Ted Cottrell is black. His phone didn't ring in January, when the six teams with coaching vacancies conducted at least 15 interviews, only two of which were believed to have been with black candidates, new Kansas City linebackers coach Willie Shaw and Atlanta offensive line coach Art Shell. Unless the Saints hire a black coach (the front-runners are Dom Capers and Jim Haslett, both white), the NFL will continue its lily-white string of hires: Of the Past 30 new head coaches, only one—Ray Rhodes in Green Bay last year—was black.

Commissioner Paul Tagliabue said last week that African-Americans are "in the pipeline" for head coaching jobs. Really? What kind of pipeline excludes the coordinator of the league's best defense? Dave Wannstedt and Bill Belichick, both of whom had losing records in their previous head coaching stints, have taken over the Dolphins and the Patriots, respectively. Shell, who had a 54-38 record in six seasons as the Raiders' coach, has gone more than five years without a second shot. Rams offensive coordinator Mike Martz builds a potent unit and pops up on everyone's short list before re-upping with St. Louis in a deal that gives him the head job when Dick Vermeil retires. Cottrell builds a potent unit and makes no one's short list.

"I don't think it's overt racism," says Buccaneers coach Tony Dungy, one of two black NFL head coaches, along with the Vikings' Dennis Green, "but for some reason, Ted Cottrell isn't a household name and Mike Martz is. Very few of our owners would know who Ted Cottrell is."

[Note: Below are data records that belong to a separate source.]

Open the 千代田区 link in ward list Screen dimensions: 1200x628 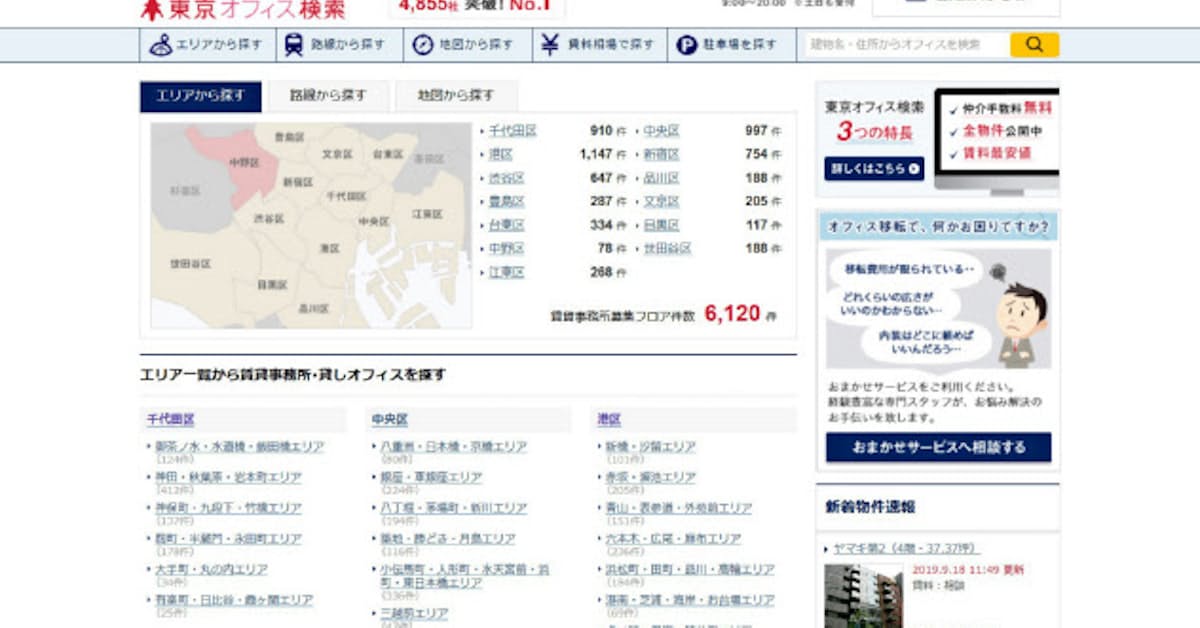(x=512, y=131)
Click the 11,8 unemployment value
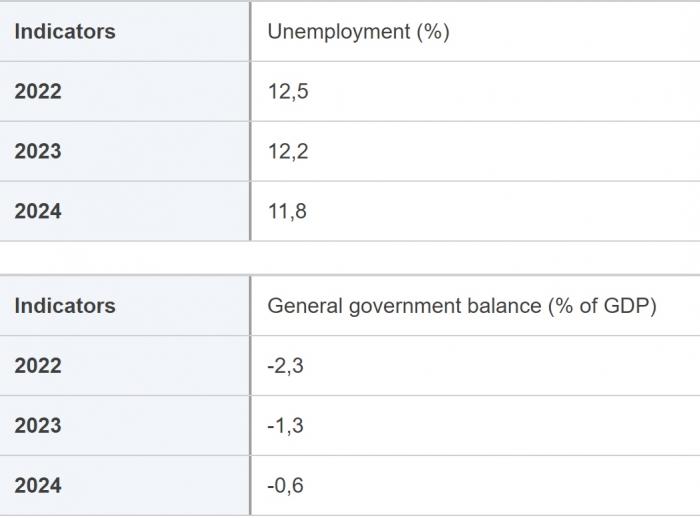700x518 pixels. [287, 212]
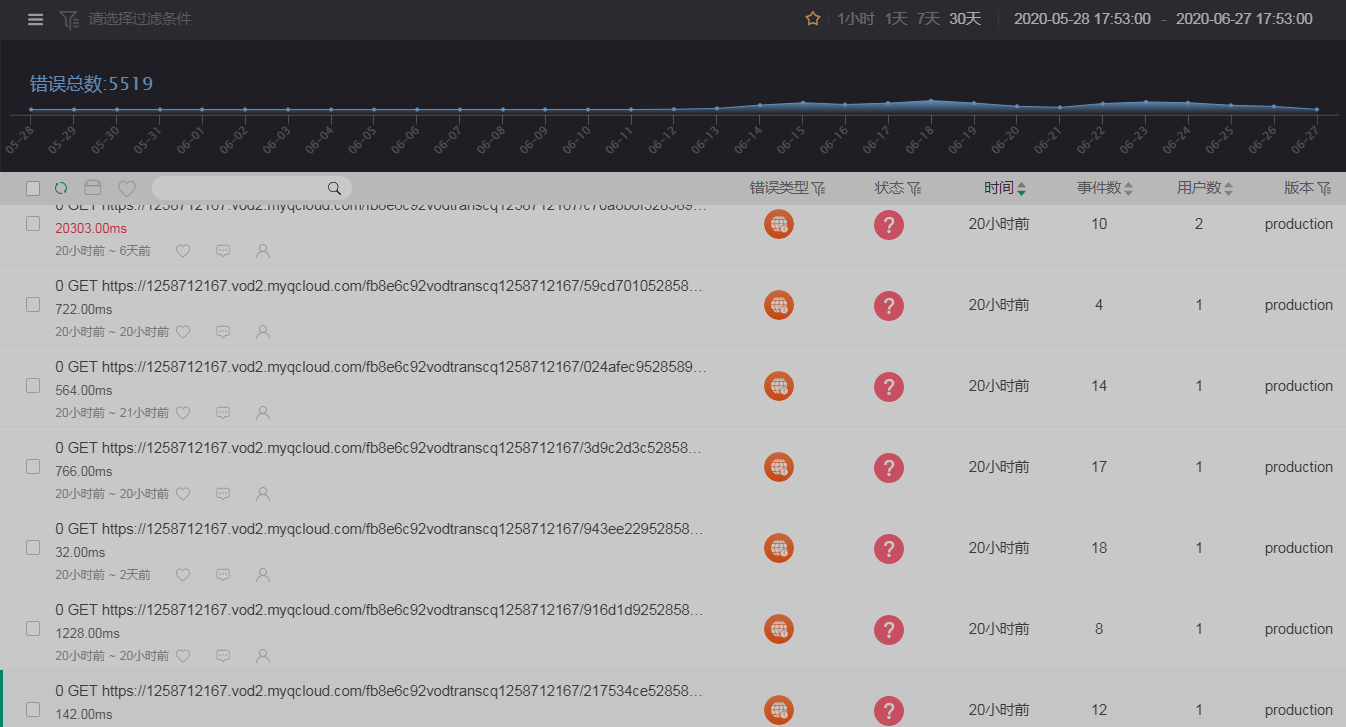The height and width of the screenshot is (727, 1346).
Task: Click the question mark status of 766.00ms row
Action: (888, 467)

Tagliabue says he can't force the 31 NFL owners—all white—to hire anybody. But he offers no fresh ideas, nor does he do anything symbolic such as publicly chastising the owners. Meanwhile, Cottrell waits. "I guess we're just going to have to duplicate what we did with this year's defense next year," he says. "You can't get too discouraged. My father taught me never to give up my dreams."